To begin with, a traditional or open conventional surgery involved making a larger abdominal incision. Right there begins the invasiveness that leads to pain and prolonged recovery time. The incision or wound itself is the main culprit in causing post-operative pain, which in turn leads to treatment of the pain with narcotic and other classes of drugs. These drugs in turn have their own side effects, which in some cases can be quite serious, so minimizing the incision, in fact getting rid of it all together, and instead performing the procedure with markedly smaller laparoscopy incisions results in dramatically less pain and dramatically less use of narcotic analgesic medications.
The traditional open incision was also a source of additional complications, most notably wound problems and hernias. The muscle or fascial closure of an open abdominal incision heals slowly over time, but is never as strong as Mother Nature made it. Thus, with exertion, coughing and just generally living life the incision can pull apart and the muscles can split leading to an uncomfortable bulge or hernia. This problem is minimized with laparoscopy incisions which are so small.
Perhaps the most important of all, the large open incision leads to more down time after surgery. This results from a number of effects, both direct and indirect. Indirect effects include strain on the heart and lungs as our bodies cope to heal after a more intrusive surgical procedure. The direct effects of the pain cause us to breathe more shallowly, to walk less and take more time to restore the natural physiologic functions. This means more time in the hospital. It also translates into many more weeks before one can return to work, before one can return to cancer treatments and before one can return to fun activities.
The best news is the cancer cure rate is at least as high as it was with the old conventional open surgery.
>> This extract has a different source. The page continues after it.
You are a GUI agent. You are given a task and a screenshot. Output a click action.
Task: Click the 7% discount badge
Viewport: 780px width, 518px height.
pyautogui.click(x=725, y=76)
Numerous studies demonstrate equivalent, if not higher capture rates and tumor margins achieved with minimally invasive surgery. So the best treatment is also the least invasive treatment.
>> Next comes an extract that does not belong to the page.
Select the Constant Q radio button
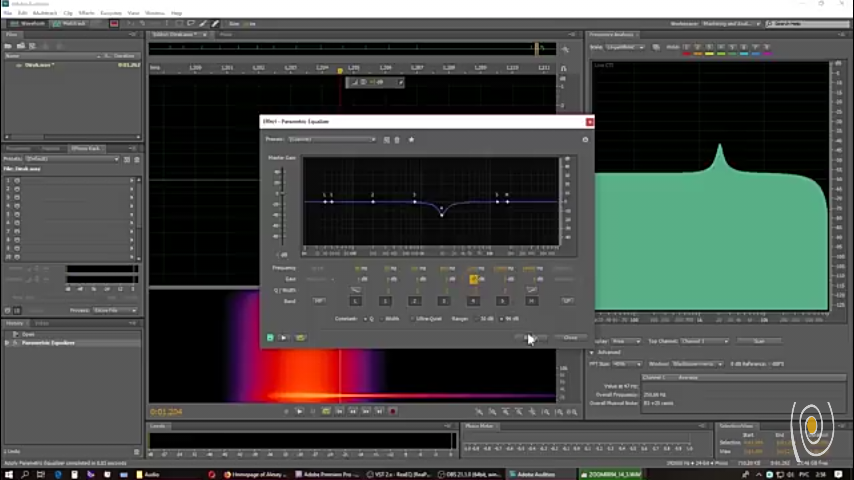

*A trained and skilled minimally invasive surgeon can offer a great deal of experience in cancer surgery. Dr. Sasse trained at the Lahey Clinic, the premier surgical fellowship training program for colon and rectal surgery in the United States and one of the most recognized centers around the world. A great number of people fly to the Lahey Clinic from all over the world including the Middle East and Europe to undergo colorectal procedures from the renowned faculty there. The advances in minimally invasive surgery are well known and the two fellows who graduate from this program every year are among the most sought after colon and rectal surgeons in the country. Dr. Sasse performed over a thousand colon and rectal resections during his residency and fellowship training and has performed thousands more minimally invasive colorectal resections over the last twelve years. The skill set involves recognition of the boundaries of the tumor, the application of the “no touch” technique, freeing up the tumor and its surrounding tissues carefully to obtain the best oncologic cure, and performing the delicate anastomosis or reconnection of the colon with maximum safety.